* [Document excerpt]:
Central States Archaeological Societies
Central States Archaeological Societies
Connect with CSASI on facebook

Several Types of Prehistoric Tennessee Pipes

by Steve Hart,

Central States Archaeological Societies 2018 October Journal

Huntington, Indiana

This excerpt from "Several Types of Prehistoric Tennessee Pipes" published in the 2018 Central States Archaeological Societies 2018 October Journal

Read the complete 12 page column in the Central States Archaeological Societies 2018 October Journal which can be purchased on-line after March 2019

Several Types of Prehistoric Tennessee Pipes
At top: Figure 85 in The Antiquities of Tennessee and the Adjacent States (1890) by Gates P. Thruston. The caption reads: The large stone pipe (Fig.85), representing a kneeling human figure is also an ancient type. It is in the fine collection of General J.T. Wilder, now of Johnson City, Tennessee, and was discovered near Kingston, Tennessee. The material of which it is composed is a compact, reddish brown stone, probably jasper or shale. It is six inches in height. Thruston also states: General Wilder has one of the largest and most carefully selected collections of antiquities in the South, and kindly sent the author a large number of specimens for examination and comparison.

 

Tennessee has seen a number of outstanding archaeologists, students and collectors of prehistoric peoples and their artworks. Three collections come to mind as being outstanding, above all the rest of their time. Early in the nineteenth century President Andrew Jackson (1767-1845) cabineted a number of fine artifacts during his days at the Hermitage. Later in that century, General Gates B. Thruston (1835-1912) assembled a collection of prehistoric artforms of both high quality and high quantity. Much of his material came from local Mississippian period sites in and around the Nashville area. During the middle part of the 20th century, Tennessee relic collecting was led by Dr. T. (Thomas) Hugh Young (1891-1962) of Nashville. Dr. Young, in his collecting quest, accumulated some of the finest relics ever recovered. One collecting facet that was shared by all three of these gentlemen was their admiration of prehistoric men and women, and their smoking pipes and traditions.

Of the three collectors, General Thruston was the most prolific writer, authoring books on Civil War history and Tennessee prehistory. Thruston was a Civil War General, then a Nashville attorney and an amateur archeologist. His prehistoric gatherings became well known regionally and in 1890 the Tennessee Historical Society requested he create an illustrated pamphlet of his collection. Thruston, then Vice President of the Society, generated a fully illustrated book of some 380 pages. His work sold for four dollars a copy, less than its actual production cost. He personally covered the additional costs such that his work could be widely available to collectors and students. A second updated edition of his work containing new chapters, notes and illustrations followed in 1897. Thruston’s knowledge and collection became known world-wide and he was asked to display his assemblages in Madrid, Spain at the 1893 Columbian Historical Exposition. This was followed in 1897 at the Tennessee Centennial Exposition, and later at the Louisiana Purchase Exposition in St. Louis. He was also asked to be the Tennessee representative and exhibited in Paris, France at a French Exposition.

* [The task]: Update the Tennessee pipes article starting with "Read the complete" and going on through "examination and comparison.", and write that stretch out again with "jasper" changed to "chert".

* [Dataset extract]:
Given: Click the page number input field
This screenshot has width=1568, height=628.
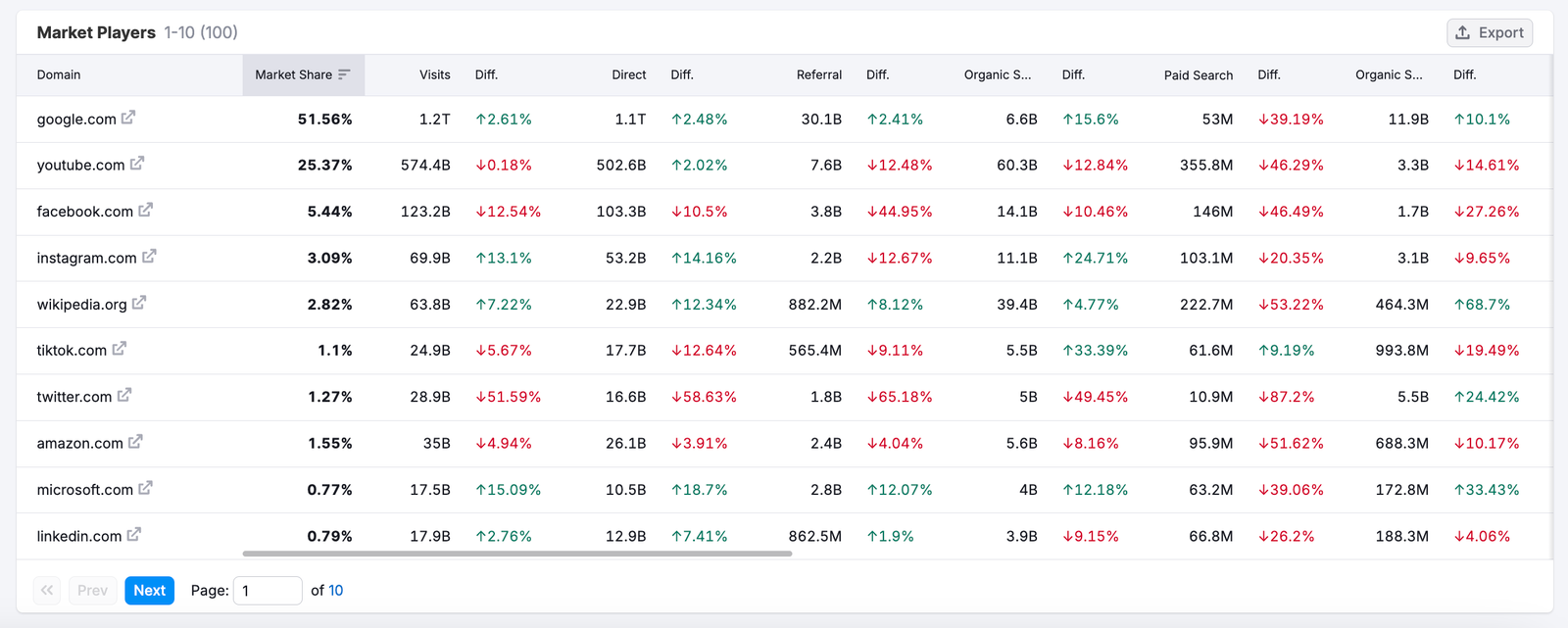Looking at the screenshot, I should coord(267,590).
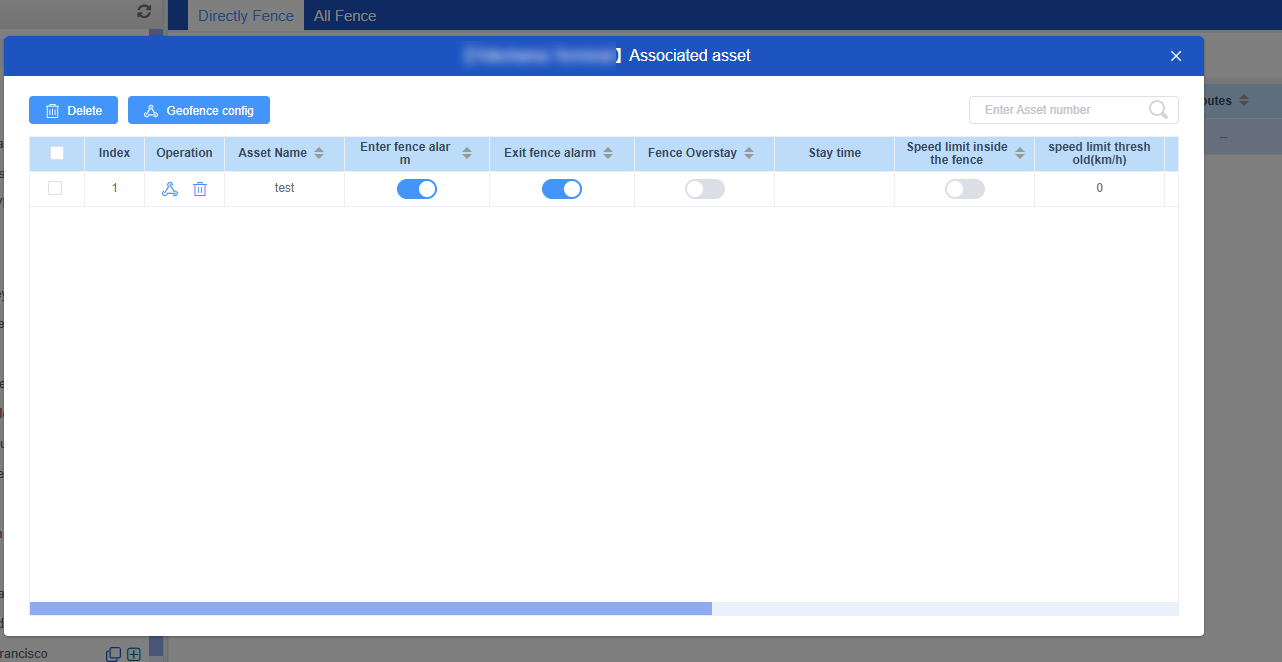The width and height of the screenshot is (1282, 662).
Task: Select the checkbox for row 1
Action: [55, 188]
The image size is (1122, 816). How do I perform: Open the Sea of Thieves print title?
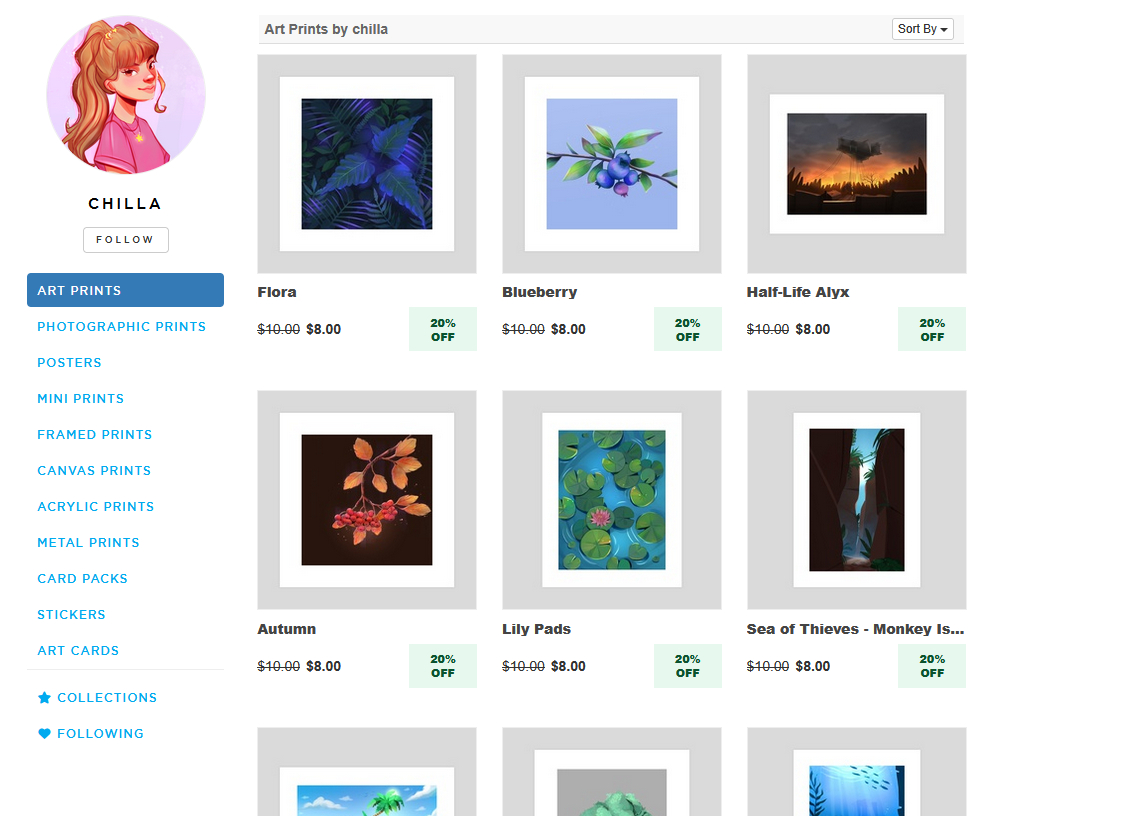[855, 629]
---
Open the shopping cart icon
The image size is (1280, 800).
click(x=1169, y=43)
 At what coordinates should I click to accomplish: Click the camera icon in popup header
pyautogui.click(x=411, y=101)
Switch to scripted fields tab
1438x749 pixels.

* [Output]:
Read the complete 12 page column in the Central States Archaeological Societies 2018 October Journal which can be purchased on-line after March 2019

Several Types of Prehistoric Tennessee Pipes
At top: Figure 85 in The Antiquities of Tennessee and the Adjacent States (1890) by Gates P. Thruston. The caption reads: The large stone pipe (Fig.85), representing a kneeling human figure is also an ancient type. It is in the fine collection of General J.T. Wilder, now of Johnson City, Tennessee, and was discovered near Kingston, Tennessee. The material of which it is composed is a compact, reddish brown stone, probably chert or shale. It is six inches in height. Thruston also states: General Wilder has one of the largest and most carefully selected collections of antiquities in the South, and kindly sent the author a large number of specimens for examination and comparison.